:: PROVIDED INFORMATION ::
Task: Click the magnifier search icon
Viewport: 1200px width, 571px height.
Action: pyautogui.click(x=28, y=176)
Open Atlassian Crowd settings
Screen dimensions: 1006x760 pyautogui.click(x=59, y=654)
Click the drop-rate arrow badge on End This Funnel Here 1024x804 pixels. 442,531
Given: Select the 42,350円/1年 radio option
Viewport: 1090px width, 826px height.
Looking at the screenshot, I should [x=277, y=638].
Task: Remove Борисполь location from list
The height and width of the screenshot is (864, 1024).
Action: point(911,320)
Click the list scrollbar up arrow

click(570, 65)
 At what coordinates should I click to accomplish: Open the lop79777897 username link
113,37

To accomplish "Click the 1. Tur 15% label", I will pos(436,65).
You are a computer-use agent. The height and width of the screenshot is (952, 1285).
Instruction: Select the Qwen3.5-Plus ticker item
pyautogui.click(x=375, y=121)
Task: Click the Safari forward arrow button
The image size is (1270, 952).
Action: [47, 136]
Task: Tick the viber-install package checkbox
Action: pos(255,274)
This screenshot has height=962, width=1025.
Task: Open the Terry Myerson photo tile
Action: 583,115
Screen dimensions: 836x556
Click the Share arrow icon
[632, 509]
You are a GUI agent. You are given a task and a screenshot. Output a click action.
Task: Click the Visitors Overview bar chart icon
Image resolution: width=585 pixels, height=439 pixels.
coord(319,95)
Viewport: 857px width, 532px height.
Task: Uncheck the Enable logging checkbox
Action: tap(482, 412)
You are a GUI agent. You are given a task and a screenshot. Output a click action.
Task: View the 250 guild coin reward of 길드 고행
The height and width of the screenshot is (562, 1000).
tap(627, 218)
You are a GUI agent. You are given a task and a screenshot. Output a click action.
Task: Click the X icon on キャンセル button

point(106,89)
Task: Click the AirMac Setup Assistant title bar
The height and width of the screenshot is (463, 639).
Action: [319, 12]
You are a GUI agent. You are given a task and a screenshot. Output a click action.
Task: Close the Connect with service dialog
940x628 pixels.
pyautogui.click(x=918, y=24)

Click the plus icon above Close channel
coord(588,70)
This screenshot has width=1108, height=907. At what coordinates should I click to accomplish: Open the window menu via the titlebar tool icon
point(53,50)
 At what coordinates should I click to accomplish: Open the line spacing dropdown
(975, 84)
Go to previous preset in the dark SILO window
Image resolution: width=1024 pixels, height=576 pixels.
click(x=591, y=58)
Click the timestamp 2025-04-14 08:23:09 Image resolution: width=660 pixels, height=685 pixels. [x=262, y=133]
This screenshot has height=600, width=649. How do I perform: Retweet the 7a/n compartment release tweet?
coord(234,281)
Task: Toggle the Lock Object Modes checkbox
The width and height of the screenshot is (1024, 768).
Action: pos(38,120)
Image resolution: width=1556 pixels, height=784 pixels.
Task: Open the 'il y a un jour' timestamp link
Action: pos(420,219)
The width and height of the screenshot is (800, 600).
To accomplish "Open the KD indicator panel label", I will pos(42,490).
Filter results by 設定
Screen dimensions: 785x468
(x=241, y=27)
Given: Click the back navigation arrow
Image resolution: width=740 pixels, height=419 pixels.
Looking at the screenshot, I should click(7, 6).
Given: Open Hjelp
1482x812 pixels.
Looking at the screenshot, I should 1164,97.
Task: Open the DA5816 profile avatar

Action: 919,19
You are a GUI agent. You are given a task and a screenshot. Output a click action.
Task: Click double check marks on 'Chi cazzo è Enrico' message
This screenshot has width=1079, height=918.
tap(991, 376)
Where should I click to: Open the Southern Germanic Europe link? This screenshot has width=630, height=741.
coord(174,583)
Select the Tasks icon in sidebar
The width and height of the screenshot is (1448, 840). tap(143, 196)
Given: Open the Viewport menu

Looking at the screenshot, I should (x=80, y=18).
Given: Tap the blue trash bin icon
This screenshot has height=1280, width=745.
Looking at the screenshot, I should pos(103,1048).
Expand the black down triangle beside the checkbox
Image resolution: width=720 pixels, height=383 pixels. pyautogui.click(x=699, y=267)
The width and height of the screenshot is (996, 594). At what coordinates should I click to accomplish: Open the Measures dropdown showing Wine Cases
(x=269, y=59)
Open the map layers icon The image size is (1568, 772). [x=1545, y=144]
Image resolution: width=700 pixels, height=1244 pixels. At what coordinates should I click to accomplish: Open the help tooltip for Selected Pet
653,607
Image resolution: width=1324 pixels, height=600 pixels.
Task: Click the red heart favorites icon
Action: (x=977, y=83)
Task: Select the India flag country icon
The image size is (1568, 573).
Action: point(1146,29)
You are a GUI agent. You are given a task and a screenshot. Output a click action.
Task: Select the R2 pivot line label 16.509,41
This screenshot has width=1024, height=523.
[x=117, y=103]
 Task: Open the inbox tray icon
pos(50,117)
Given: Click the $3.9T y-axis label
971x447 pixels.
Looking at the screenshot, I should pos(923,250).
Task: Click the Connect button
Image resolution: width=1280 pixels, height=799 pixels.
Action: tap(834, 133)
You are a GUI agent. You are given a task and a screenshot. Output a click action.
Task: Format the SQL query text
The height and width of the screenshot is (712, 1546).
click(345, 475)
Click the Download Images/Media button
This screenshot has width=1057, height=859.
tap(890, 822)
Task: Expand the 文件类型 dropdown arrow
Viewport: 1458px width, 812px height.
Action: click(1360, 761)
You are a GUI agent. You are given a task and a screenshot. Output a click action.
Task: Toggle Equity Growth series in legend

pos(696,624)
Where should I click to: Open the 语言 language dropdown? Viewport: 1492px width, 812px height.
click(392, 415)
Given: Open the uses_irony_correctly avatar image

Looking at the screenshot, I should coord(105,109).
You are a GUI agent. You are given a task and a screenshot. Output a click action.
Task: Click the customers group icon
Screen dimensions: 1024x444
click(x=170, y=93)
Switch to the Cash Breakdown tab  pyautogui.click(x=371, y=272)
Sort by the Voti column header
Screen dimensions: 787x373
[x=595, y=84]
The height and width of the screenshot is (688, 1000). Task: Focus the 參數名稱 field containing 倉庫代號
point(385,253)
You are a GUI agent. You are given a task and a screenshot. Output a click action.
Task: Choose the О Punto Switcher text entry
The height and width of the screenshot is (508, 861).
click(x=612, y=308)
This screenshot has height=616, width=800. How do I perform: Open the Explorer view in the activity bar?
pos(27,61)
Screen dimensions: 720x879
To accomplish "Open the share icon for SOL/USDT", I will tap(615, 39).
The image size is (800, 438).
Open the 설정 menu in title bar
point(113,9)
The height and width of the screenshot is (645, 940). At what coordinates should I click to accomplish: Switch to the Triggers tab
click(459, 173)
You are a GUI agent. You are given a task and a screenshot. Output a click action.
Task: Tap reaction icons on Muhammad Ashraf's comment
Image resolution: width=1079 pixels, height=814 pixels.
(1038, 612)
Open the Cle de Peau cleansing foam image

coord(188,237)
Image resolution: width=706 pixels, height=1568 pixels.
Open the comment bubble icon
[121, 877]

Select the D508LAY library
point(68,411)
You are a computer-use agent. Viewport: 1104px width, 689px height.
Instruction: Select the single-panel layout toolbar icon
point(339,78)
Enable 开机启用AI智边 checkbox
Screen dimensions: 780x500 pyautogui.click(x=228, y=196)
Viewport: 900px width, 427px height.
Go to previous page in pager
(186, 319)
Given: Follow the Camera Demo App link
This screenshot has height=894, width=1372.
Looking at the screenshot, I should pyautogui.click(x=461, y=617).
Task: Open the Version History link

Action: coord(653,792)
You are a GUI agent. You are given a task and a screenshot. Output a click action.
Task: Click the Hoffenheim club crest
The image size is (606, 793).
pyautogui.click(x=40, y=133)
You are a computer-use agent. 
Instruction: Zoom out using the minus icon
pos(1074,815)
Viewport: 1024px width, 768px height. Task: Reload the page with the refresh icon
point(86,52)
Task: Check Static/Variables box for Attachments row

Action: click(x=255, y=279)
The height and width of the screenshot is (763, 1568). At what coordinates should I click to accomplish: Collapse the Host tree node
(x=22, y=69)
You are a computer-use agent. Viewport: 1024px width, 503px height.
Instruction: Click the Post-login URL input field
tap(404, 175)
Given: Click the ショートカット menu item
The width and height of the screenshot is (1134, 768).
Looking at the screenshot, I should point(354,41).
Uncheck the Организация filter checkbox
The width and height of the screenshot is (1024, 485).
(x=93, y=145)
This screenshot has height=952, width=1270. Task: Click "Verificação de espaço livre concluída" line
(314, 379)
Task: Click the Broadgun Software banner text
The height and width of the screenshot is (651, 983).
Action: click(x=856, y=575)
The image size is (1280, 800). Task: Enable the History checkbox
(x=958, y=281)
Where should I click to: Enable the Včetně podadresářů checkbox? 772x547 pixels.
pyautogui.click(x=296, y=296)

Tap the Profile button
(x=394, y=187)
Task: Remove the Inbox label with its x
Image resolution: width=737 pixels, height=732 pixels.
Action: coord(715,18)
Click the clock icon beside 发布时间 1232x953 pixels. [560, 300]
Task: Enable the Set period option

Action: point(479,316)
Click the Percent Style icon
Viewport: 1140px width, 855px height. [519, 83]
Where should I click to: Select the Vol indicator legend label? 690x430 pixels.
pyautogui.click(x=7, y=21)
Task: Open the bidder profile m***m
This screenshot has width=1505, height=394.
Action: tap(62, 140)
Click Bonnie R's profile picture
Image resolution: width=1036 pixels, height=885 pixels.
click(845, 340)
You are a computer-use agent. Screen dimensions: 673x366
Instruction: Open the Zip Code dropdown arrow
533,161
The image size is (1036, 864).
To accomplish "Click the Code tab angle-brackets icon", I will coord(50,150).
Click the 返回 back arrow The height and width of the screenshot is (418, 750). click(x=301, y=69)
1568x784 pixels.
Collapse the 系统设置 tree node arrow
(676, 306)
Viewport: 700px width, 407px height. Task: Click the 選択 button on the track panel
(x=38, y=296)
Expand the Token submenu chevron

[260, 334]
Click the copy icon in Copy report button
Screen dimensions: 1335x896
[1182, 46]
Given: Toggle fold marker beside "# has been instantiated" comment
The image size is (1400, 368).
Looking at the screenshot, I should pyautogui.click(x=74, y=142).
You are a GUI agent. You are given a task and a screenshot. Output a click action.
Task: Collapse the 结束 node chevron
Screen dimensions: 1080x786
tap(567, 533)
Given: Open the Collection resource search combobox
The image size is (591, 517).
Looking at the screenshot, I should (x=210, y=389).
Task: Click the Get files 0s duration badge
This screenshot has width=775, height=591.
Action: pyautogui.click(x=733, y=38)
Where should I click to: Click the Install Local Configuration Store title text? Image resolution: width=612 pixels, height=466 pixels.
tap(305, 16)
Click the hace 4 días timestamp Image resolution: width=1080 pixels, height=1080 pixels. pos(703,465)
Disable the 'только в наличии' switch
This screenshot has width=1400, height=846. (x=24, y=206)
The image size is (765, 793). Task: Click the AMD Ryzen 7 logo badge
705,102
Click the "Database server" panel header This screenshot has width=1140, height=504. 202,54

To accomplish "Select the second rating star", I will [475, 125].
:::
Rewrite the part of the items that opens with the line containing "You are a computer-use agent. The" and closes with the line containing "tap(627, 218)", swapping "GUI agent" for "screen agent" and leaving everything else unchanged. Give only those lines.

(COMPLETED EXERCISE):
You are a computer-use agent. The height and width of the screenshot is (952, 1285).
Instruction: Select the Qwen3.5-Plus ticker item
pyautogui.click(x=375, y=121)
Task: Click the Safari forward arrow button
The image size is (1270, 952).
Action: [47, 136]
Task: Tick the viber-install package checkbox
Action: pos(255,274)
This screenshot has height=962, width=1025.
Task: Open the Terry Myerson photo tile
Action: 583,115
Screen dimensions: 836x556
Click the Share arrow icon
[632, 509]
You are a screen agent. You are given a task and a screenshot. Output a click action.
Task: Click the Visitors Overview bar chart icon
Image resolution: width=585 pixels, height=439 pixels.
coord(319,95)
Viewport: 857px width, 532px height.
Task: Uncheck the Enable logging checkbox
Action: tap(482, 412)
You are a screen agent. You are given a task and a screenshot. Output a click action.
Task: View the 250 guild coin reward of 길드 고행
The height and width of the screenshot is (562, 1000).
tap(627, 218)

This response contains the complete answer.